= Satellite Distribution System =

Satellite-based broadcast system

The Satellite Distribution System (SADIS) is a worldwide satellite-based broadcast system dedicated to primarily distributing aeronautical meteorological information in line with International Civil Aviation Organization (ICAO) standards. Together with the International Satellite Communications System (ISCS), SADIS forms a global distribution system for meteorological information to all member states.
SADIS forms part of the ICAO Aeronautical Fixed Service (AFS).

== History ==
In Montreal, 1982, the world area forecast system (WAFS) was established by the ICAO Communications/Meteorology to aid in the supply of meteorological information to authorities and users. It was decided that in the final phase of WAFS, the products should be distributed globally by satellite broadcast. Two WAFCs (World Area Forecast Centre) were created, one in Washington, and the other in Bracknell, UK.
Because of limitations in forecasting techniques and telecommunication systems, the project had to be implemented in two phases. Initially, there would, apart from the two WAFCs, be regional area forecast centres (RAFCs). In the final phase the RAFCs would be closed.

Satellite distribution was a prerequisite for closing the RAFCs. It was decided that three Intelsat satellites would be used. Two will be provided by the United States for the distribution of WAFC Washington products over the Americas, Pacific and Eastern Asia. The other was provided by the UK, and became known as SADIS.

The first two-way SADIS terminal was installed at the South African Weather Bureau in Pretoria. A conference attended by a delegation of Met Specialists from all over the world were held at the Kruger National Park. A demonstration of the efficiency of satellite communications was held at the Kruger National Park. MMS installed a SADIS terminal in the Park to display the reception of data from Bracknell. The software for the installation in Pretoria was provided by NetSys International.

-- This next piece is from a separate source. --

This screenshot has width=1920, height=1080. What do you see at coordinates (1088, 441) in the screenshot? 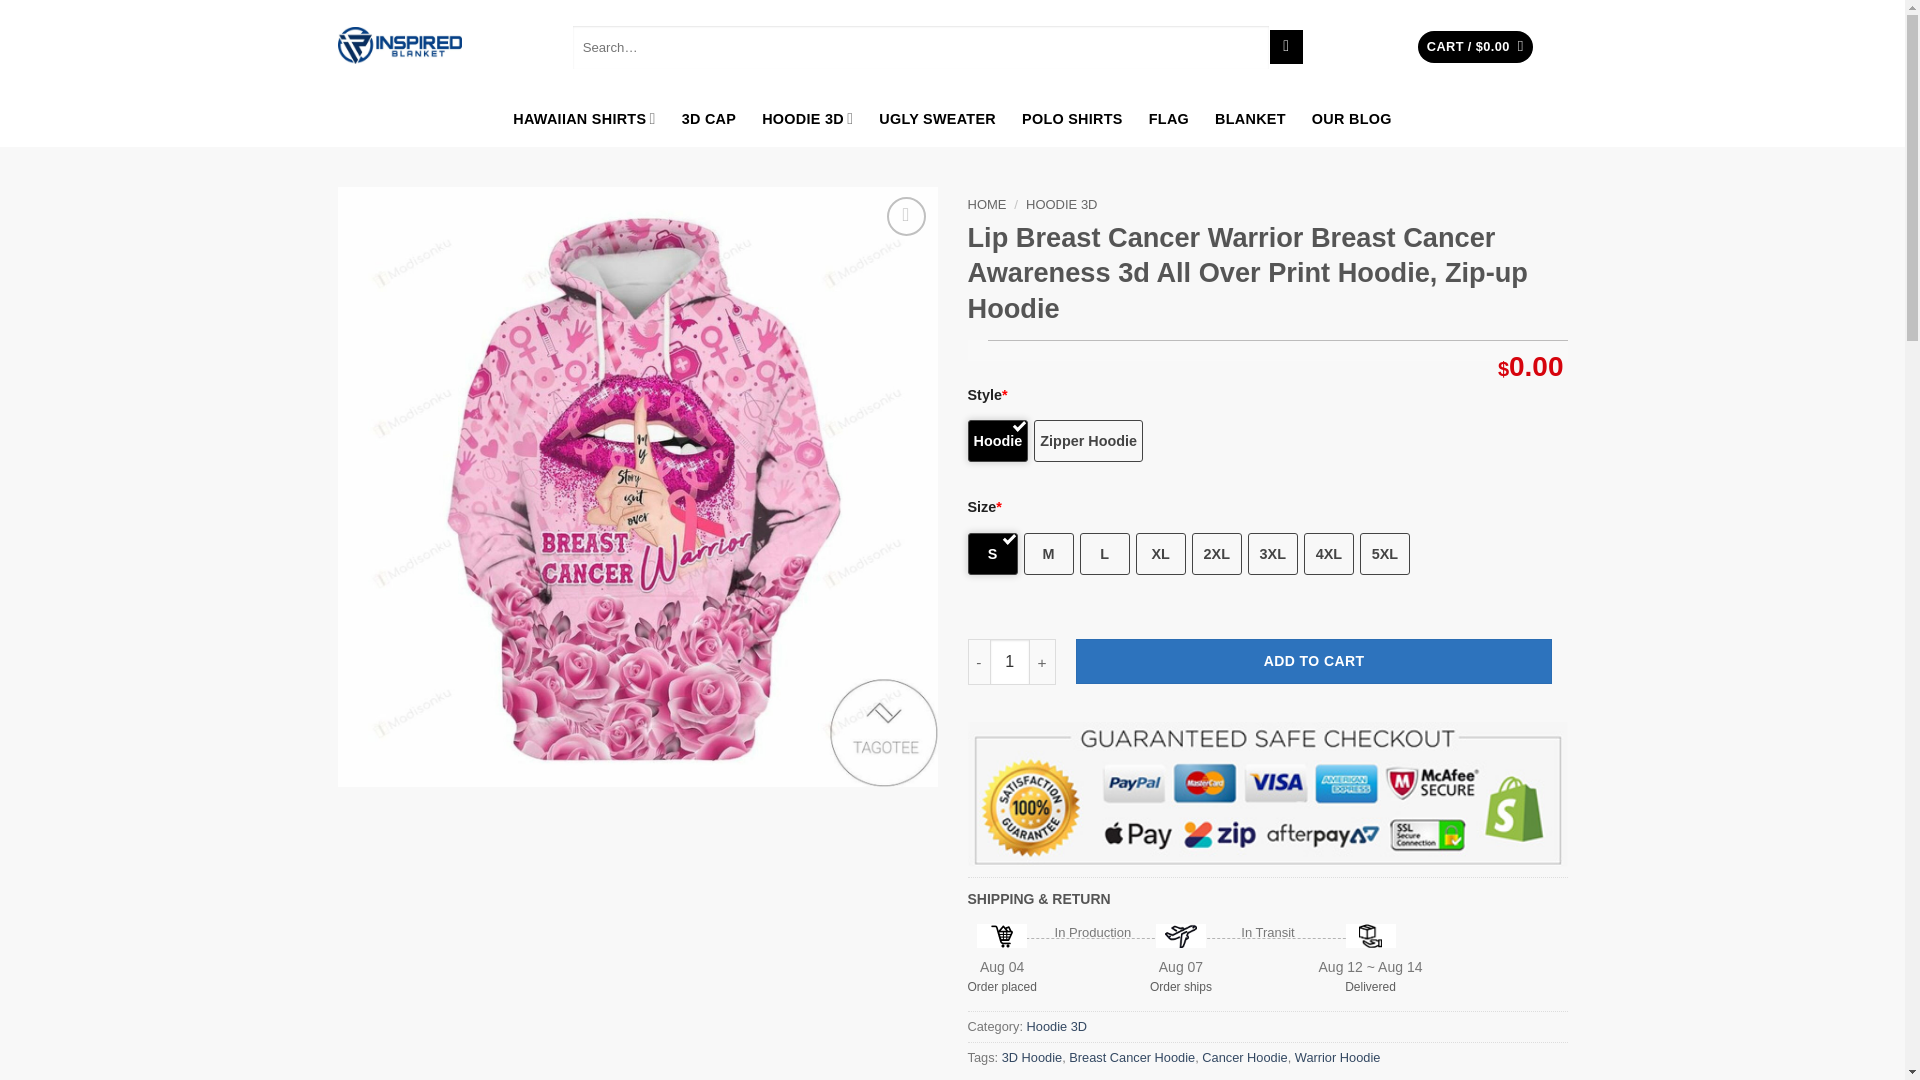
I see `Zipper Hoodie` at bounding box center [1088, 441].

NetSys also hosted the conference in the Kruger National Park.

== Satellites ==

The Indian Ocean Intelsat 604 at 60E was used to cover the ICAO AFI and MID regions and in the Asia and EUR regions as far eastwards as 140E. The uplink was at Whitehill, Oxfordshire, UK.

== SADIS2G ==

SADIS2G, introduced in September 2004, is the second generation SADIS system, and was intended to replace SADIS1G. As of 31 December 2008, all users are expected to use SADIS2G.